| TASK INSTRUCTIONS |
Put every line from the one containing "Given: Open the dropdown next to 安恒信息 (日线)" down through the one containing "Action: click(122, 371)" into a JSON list of strings, one string per line, leaving out any blank lines.

| DATA SHOWN |
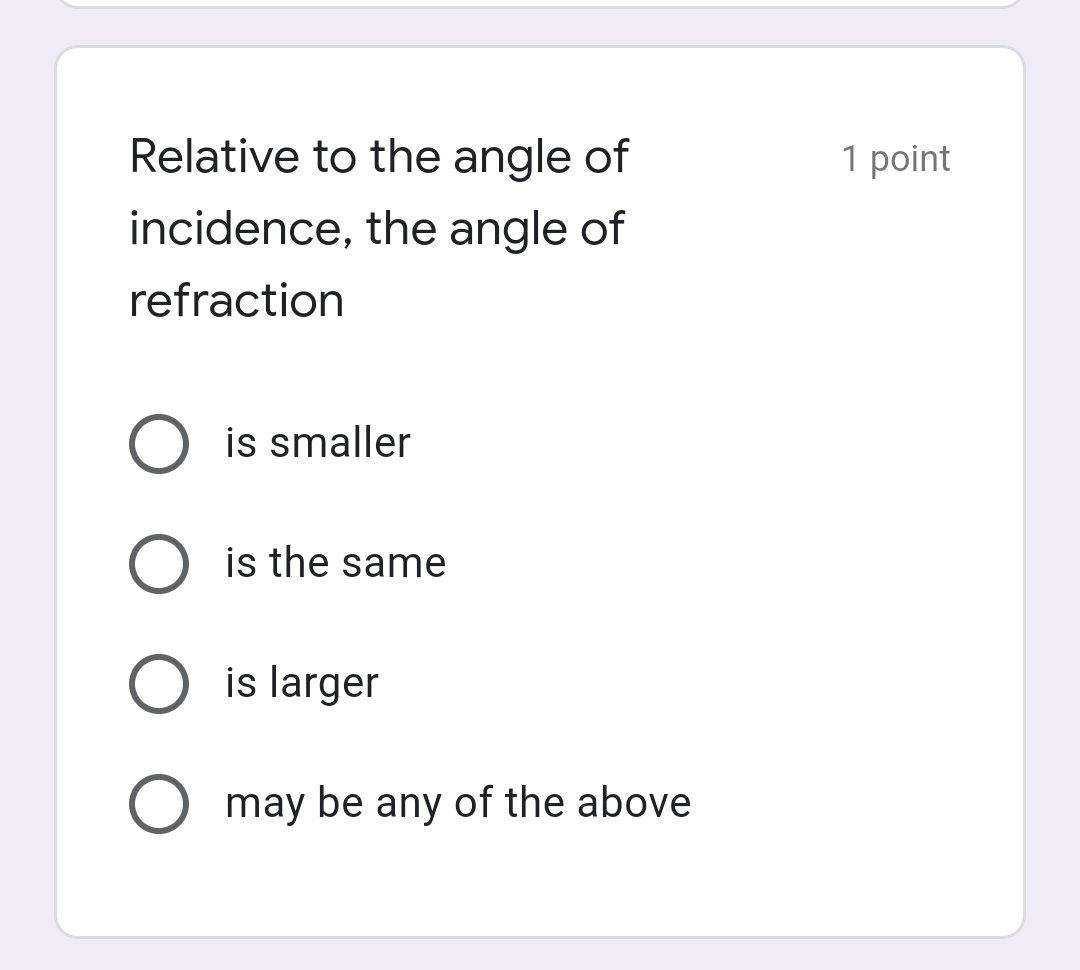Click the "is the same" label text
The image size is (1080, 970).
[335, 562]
...
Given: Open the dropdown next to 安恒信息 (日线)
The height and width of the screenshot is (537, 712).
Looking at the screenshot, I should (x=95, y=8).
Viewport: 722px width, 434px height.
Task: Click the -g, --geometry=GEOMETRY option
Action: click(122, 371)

| WORKED SOLUTION |
[
  "Given: Open the dropdown next to 安恒信息 (日线)",
  "The height and width of the screenshot is (537, 712).",
  "Looking at the screenshot, I should (x=95, y=8).",
  "Viewport: 722px width, 434px height.",
  "Task: Click the -g, --geometry=GEOMETRY option",
  "Action: click(122, 371)"
]